Only the pictures should be dropped; copy the rest of the entries exactly.

### Exercise materials

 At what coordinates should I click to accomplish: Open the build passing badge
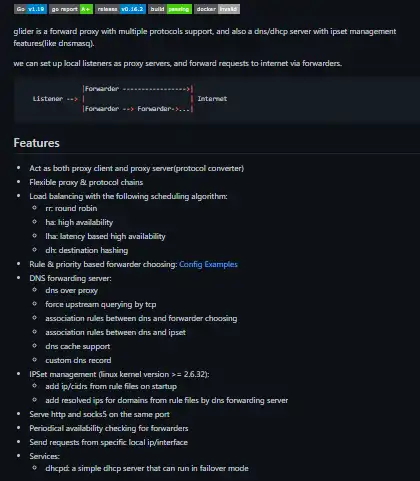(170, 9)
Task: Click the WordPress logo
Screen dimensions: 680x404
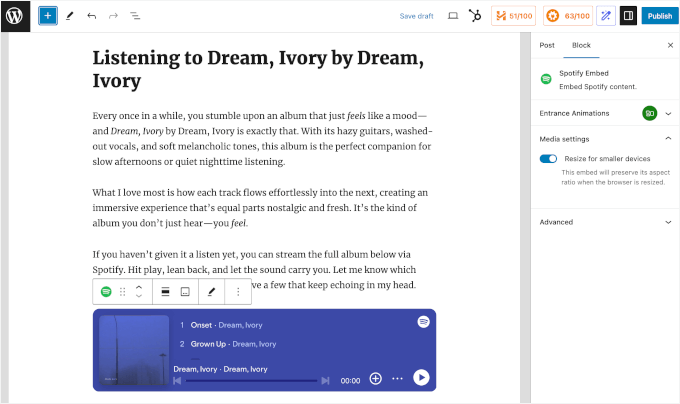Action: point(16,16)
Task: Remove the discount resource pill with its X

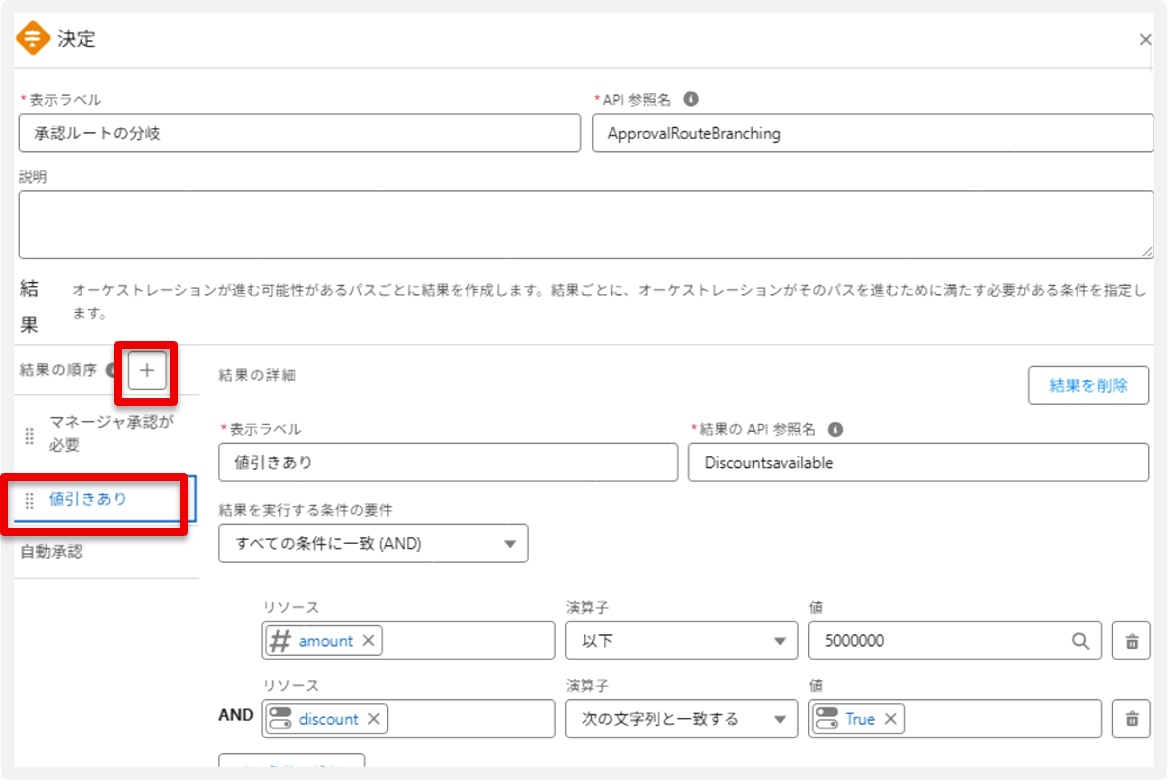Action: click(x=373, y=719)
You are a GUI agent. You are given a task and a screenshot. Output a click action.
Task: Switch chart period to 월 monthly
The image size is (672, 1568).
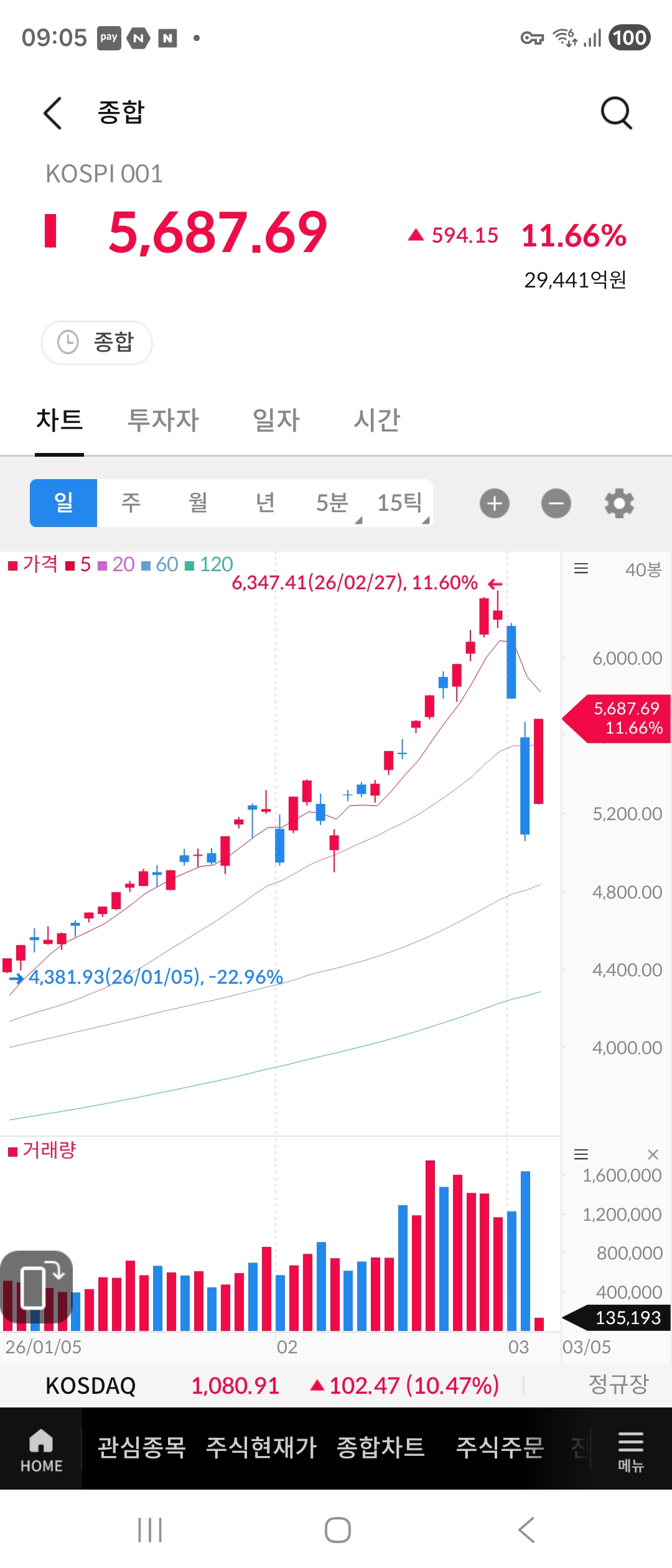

######

*Exercise response*
 At what coordinates should I click to accomplish: Open the build passing badge
(170, 9)
Task: Click the WordPress logo
Screen dimensions: 680x404
Action: point(16,16)
Task: Remove the discount resource pill with its X

Action: click(x=373, y=719)
You are a GUI agent. You are given a task and a screenshot. Output a click action.
Task: Switch chart period to 월 monthly
The image size is (672, 1568).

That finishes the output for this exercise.